- _Challenge A_
Print a portion of the career-move passage word for word, beginning at the words "The Only Move" and stopping after "never pan out.".
- _Challenge B_
Proceed with the career-move passage, picking up right after its last sentence.

- _Text block_
§ §

The Only Move That Matters Is Your Next One:-

Once I decided that I wanted to start moving into a new role, I was a lot more intentional than any other time around.This time, I specifically wrote out what I wanted. How should my ideal future look like? I used this to guide my decisions, but with one constraint: I am trying not to look too far into the future.

“It’s no longer about finding a career for the rest of your life, but what could you do for the next few years—and what would you learn.”  – Arianne Cohen

I’ve consistently found that basing decisions out of hypotheticals too far into the future never ends up faring well. Change is constant, including people and plans. And the further out we look, the more caught up we get in the “what ifs”—most of which would never pan out.

  • What if my plan won’t work out my way?
  • What if my department really does give me a promotion/ better position?
  • What if X, Y, Z problem gets fixed?

Instead of trying to project where something would take me in 15 years, I tried to envision what would be best for me to learn now and make dedicated efforts towards it. What in the short-term would I regret not pursuing? 

  • Which opportunity would I want to show up to tomorrow?
  • With which kind of people would I want to spend my time and how far I can take my vision in the coming year?

§ §

- _Data provided_
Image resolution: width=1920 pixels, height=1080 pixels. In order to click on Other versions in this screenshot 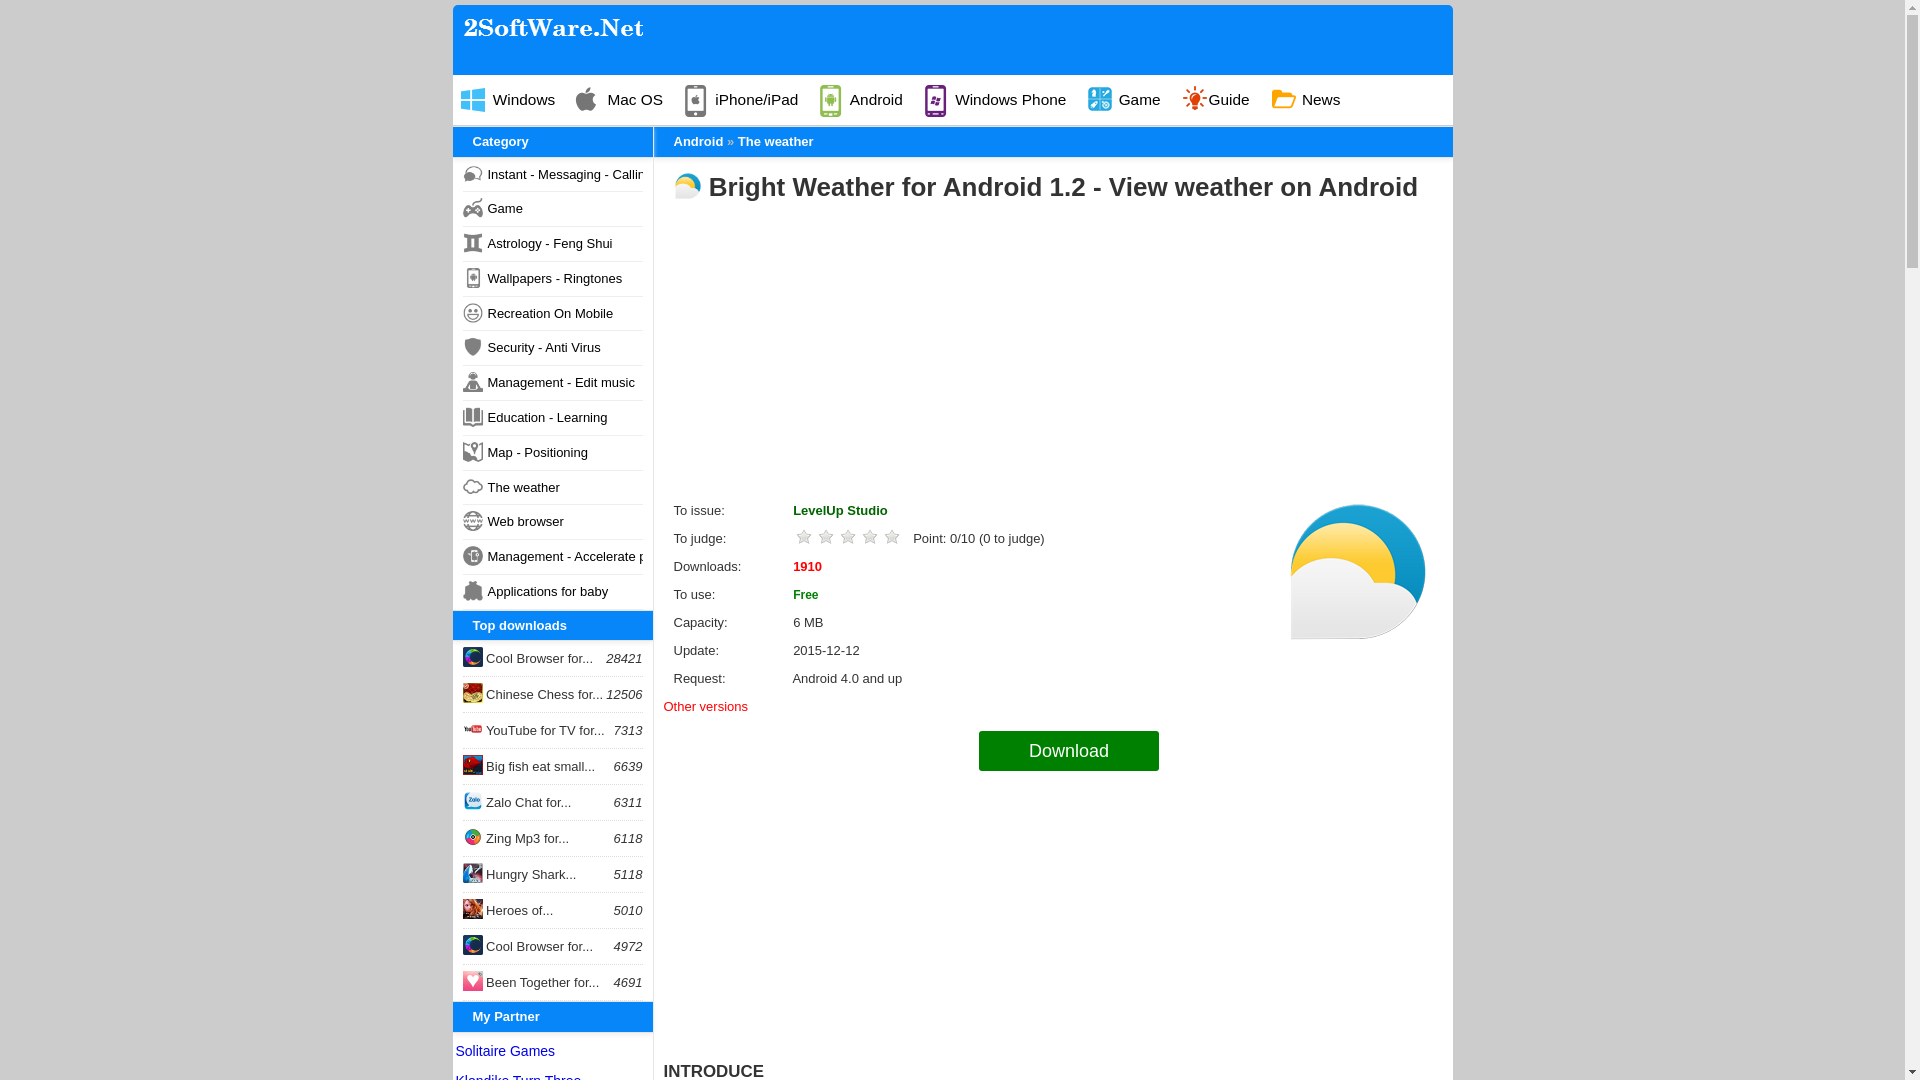, I will do `click(706, 706)`.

§ §

- _Exercise response A_
The Only Move That Matters Is Your Next One:-

Once I decided that I wanted to start moving into a new role, I was a lot more intentional than any other time around.This time, I specifically wrote out what I wanted. How should my ideal future look like? I used this to guide my decisions, but with one constraint: I am trying not to look too far into the future.

“It’s no longer about finding a career for the rest of your life, but what could you do for the next few years—and what would you learn.”  – Arianne Cohen

I’ve consistently found that basing decisions out of hypotheticals too far into the future never ends up faring well. Change is constant, including people and plans. And the further out we look, the more caught up we get in the “what ifs”—most of which would never pan out.

- _Exercise response B_
  • What will I most certainly going to learn over the next few months?

Promises or hypotheticals are nice to play mental gymnastics with, but the reality of what I would be living was more concrete and actionable. Instead of getting stuck trying to over-optimize for the future, I recognised that no perfect decision exists, particularly across longer timelines and more importantly, the decision I needed to make should be based on what I am investing myself today and each subsequent day.

Finally Finding Leverage:-

“A third strategy, however, involves adopting “side hustles” that aren’t necessarily related to your full-time gig. Anything from developing software to giving gardening advice to running your own nonprofit, such extracurricular activities will help strengthen other muscles—and could make you more desirable to other employers.” – Arianne Cohen

By working towards my skills on my own terms, I had unknowingly made myself more searchable. Not everyone will have the same luck and it took a great deal of work to get here, but the idea is that it’s important to spend the time becoming the person that someone would want to search, even when you’re not actively known.

A Constant Evolution:-

If you’ve gotten to the end of this piece, on the very same platform of mine, hopefully you have the seed that you need to start iterating towards your goals, which will be the fuel to becoming anti-fragile. This is a constant evolution, simply because there is no end. Instead, I encourage people to orient around learning and moving in the right direction, instead of some arbitrary title or checkpoint years in the future. Even with my new vision, I see this as a continuum of this adventure, where I’m excited to learn in a new work environment.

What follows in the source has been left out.